What Schauder and Nodjoumi do so brilliantly is blend two very different types of films together in an impressively balanced way. Since the movie is ostensibly about Kevin and basketball, the central plot is that of a sports film. Kevin's team is brand new to the league. They are the underdogs and thus, we root for them. We see the team develop, we see Kevin grow into his roll as the team captain and we see them work their way up from the lowest standings in the league. Some of the games build to great crescendos as his team takes the lead in the last seconds of a game. Hollywood couldn't plan it better.
But there is another movie here under the surface that focuses on what it's like to live life in Iran. Through Kevin's teammates and friends, we learn much about the culture, politics and struggles of the Iranian people. However, we see this all through our protagonist Kevin's eyes (and Kevin is one hell of a protagonist). Not only is he smart and insightful, but he is tremendously charismatic and funny.

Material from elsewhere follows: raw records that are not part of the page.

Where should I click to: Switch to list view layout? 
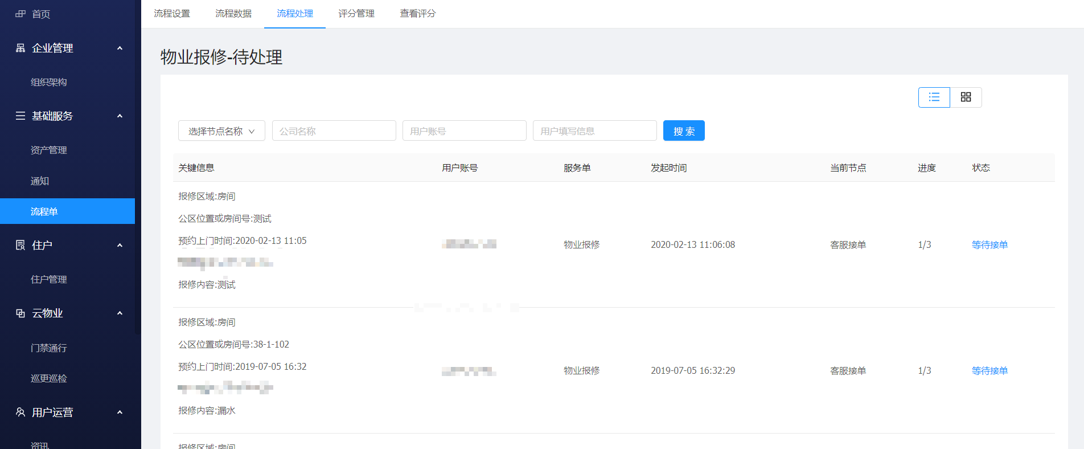point(934,97)
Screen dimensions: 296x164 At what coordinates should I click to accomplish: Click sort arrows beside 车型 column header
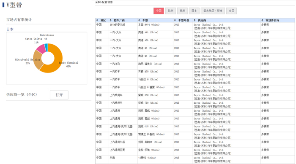tap(139, 20)
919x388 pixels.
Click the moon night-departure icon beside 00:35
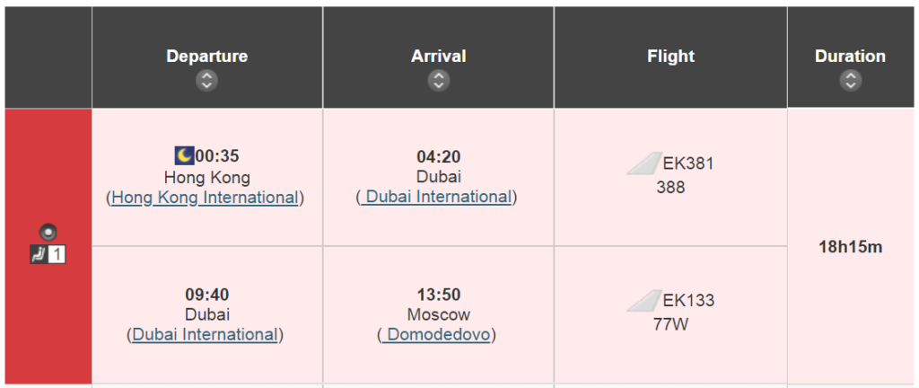click(x=185, y=156)
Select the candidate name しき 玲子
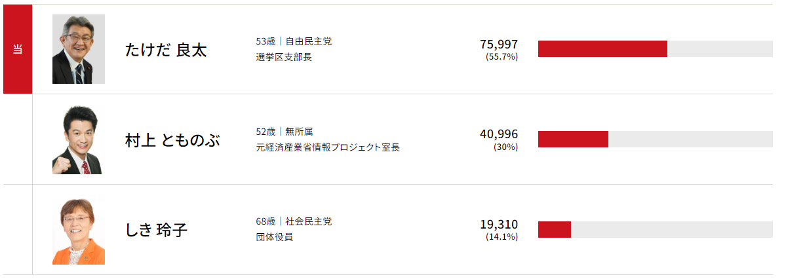The height and width of the screenshot is (279, 786). pyautogui.click(x=156, y=231)
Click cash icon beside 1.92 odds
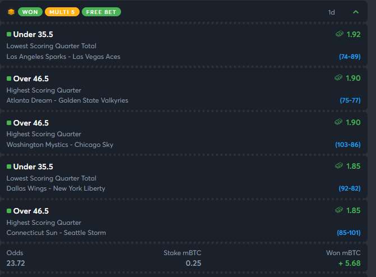 tap(340, 34)
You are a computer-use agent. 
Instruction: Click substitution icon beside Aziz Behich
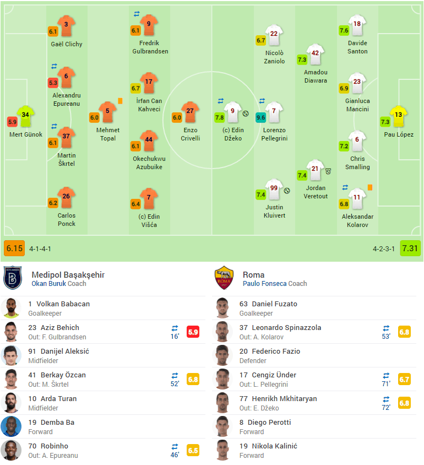click(175, 328)
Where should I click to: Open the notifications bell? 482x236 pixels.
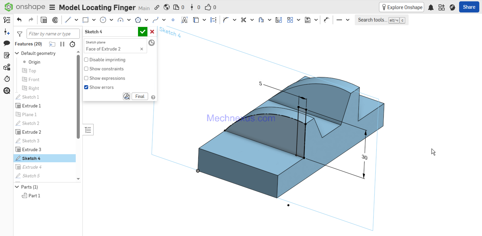pos(431,7)

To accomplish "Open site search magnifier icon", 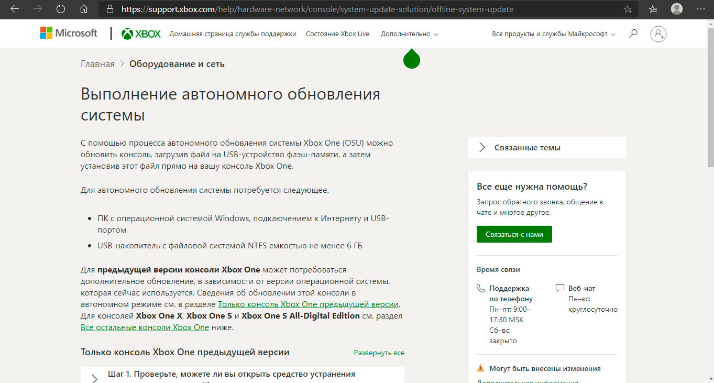I will click(633, 34).
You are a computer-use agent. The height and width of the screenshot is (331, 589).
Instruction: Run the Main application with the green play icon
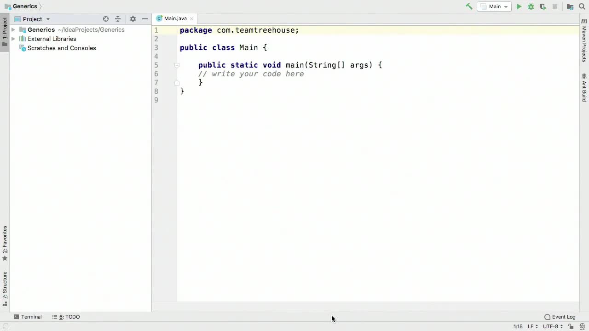[519, 6]
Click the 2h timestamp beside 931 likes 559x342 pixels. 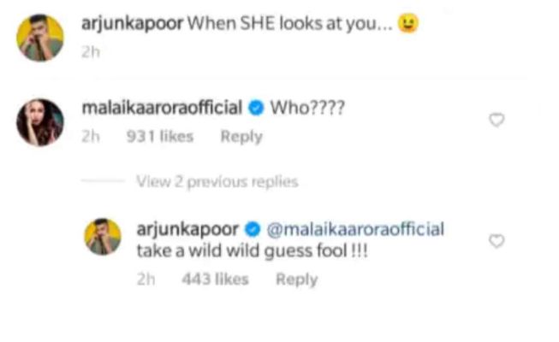pos(91,137)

I would watch this film again in a heartbeat, just to get to hang out with him for another hour and a half. One of the best sequences is when he decides he needs a Christmas tree and enlists his building supervisor to help him find one. The super speaks little to no English and Kevin speaks little to no Farsi. It just so happens te word "Christmas" sounds a lot like the Farsi word for "raisin." Hilarity ensues.
At the end of the day, this film is both fun and enlightening. While Kevin is amazing, the true heroes of this story are three women that Kevin befriends. They risk everything (in the ultimate sense of the word) to put themselves on camera. They discuss their lives openly and this puts them at real risk, now that the film is out. At the Q and A after the first screening at The Los Angeles Film Festival, the director told us that the trailer made its way to Iran and was immediately branded the American Anti-Iran film. The movie was vilified as were those who cooperated in the making of it.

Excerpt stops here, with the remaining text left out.